Some assembly routines for AMD64 architecture (Opteron, Athlon64)
Author: P. Gaudry
Date: April 2005 -- March 2006
Copyright: LGPL
Purpose:
========
This is a patch to gmp-4.2 for AMD64 architecture. The 4.2 version comes
with basic assembly support. This patch gives substantial speed-up.
Only a few functions have been written:
add_n
sub_n
addmul_1
submul_1
mul_basecase
sqr_basecase
The assembly code is mostly a 64 bit translation of the k7 assembly code
that is available in GMP. The main modifications are:
* The ABI for function calls is not the same: up to 6 parameters
are passed in registers, not on the stack.
* Change movl to movq, eax to rax, etc... That's the easy part.
* In an unrolled loop, the size of the unrolled code is not the same, so
the computation of the jump is different.

WRITTEN TASK - From the notes on the AMD64 assembly patch, quote the text starting at "Author: P. Gaudry" and ending at "gives substantial speed-up.". The listing that follows has nothing to do with the assembly patch notes.

DATASET CONTENT -
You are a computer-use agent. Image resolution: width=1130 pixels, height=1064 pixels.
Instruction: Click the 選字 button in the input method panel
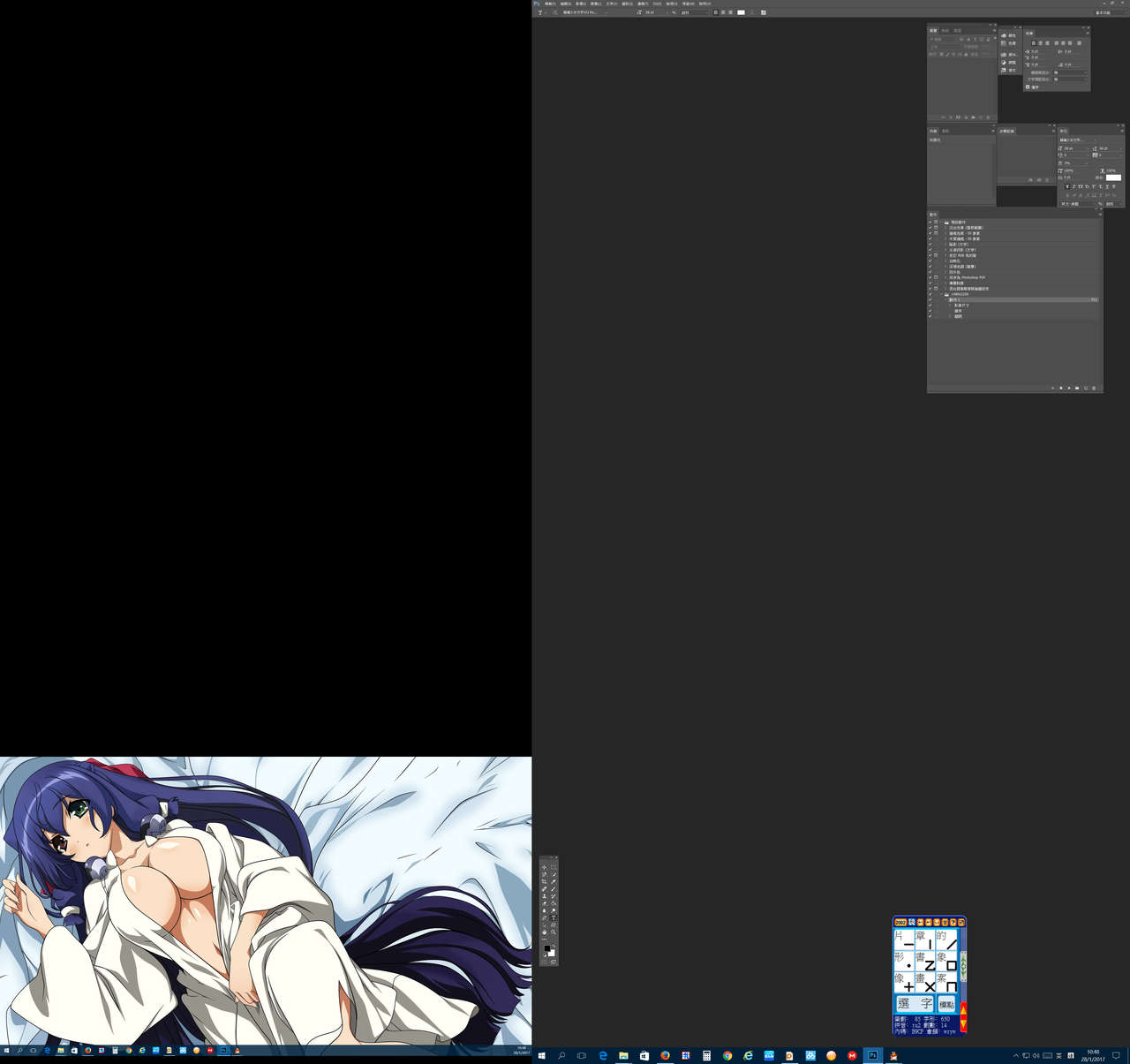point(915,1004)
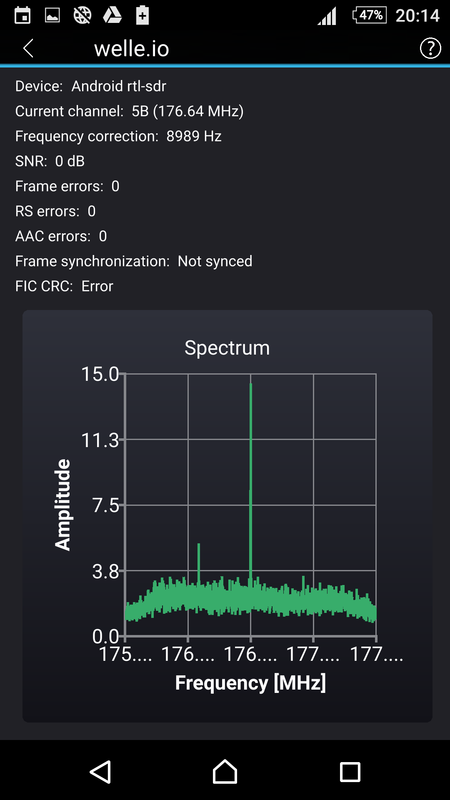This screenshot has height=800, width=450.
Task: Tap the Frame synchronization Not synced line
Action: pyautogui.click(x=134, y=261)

==

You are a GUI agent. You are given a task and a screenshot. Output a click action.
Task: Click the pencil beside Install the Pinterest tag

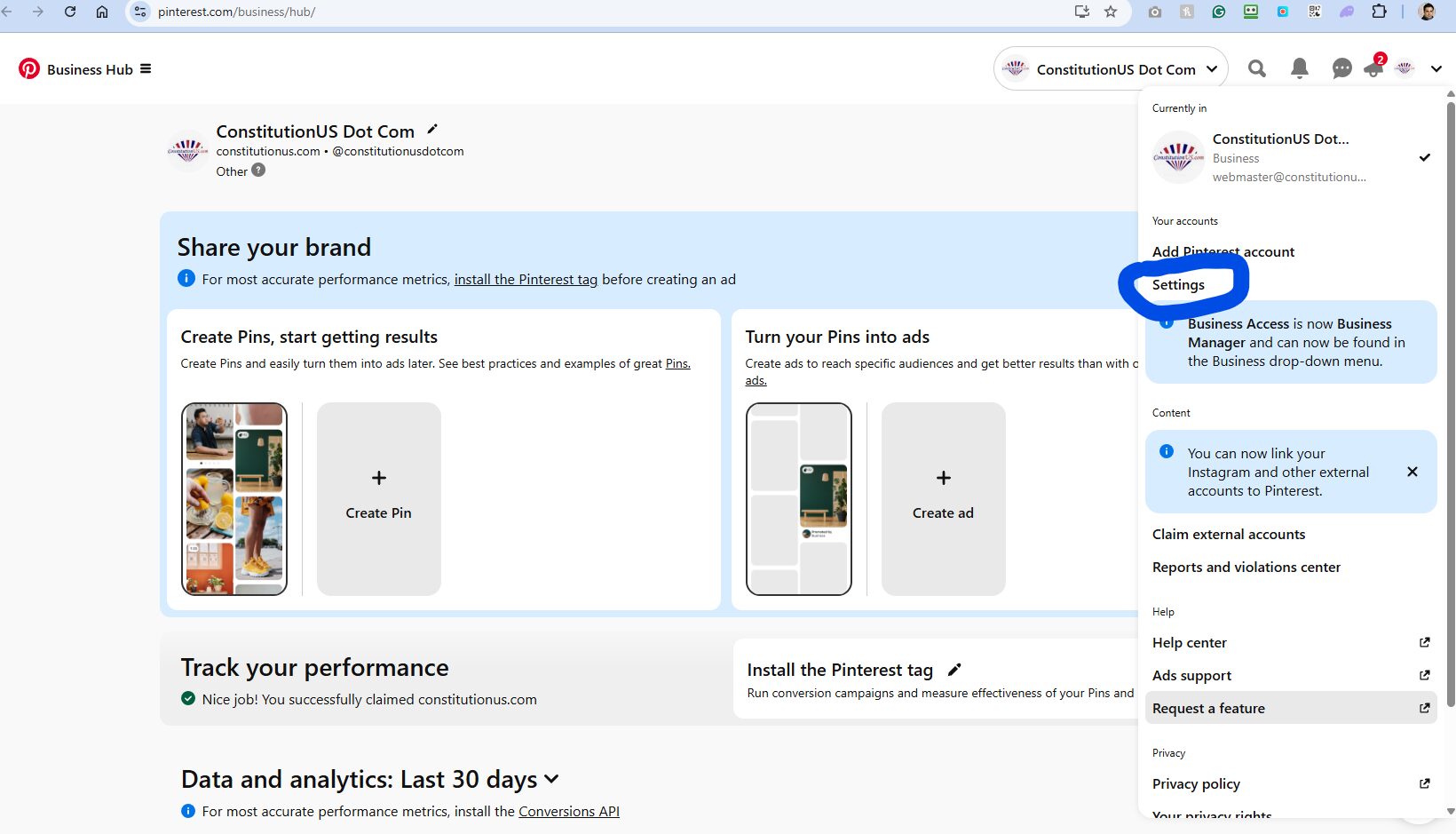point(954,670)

TASK RESULT -
Author: P. Gaudry
Date: April 2005 -- March 2006
Copyright: LGPL
Purpose:
========
This is a patch to gmp-4.2 for AMD64 architecture. The 4.2 version comes
with basic assembly support. This patch gives substantial speed-up.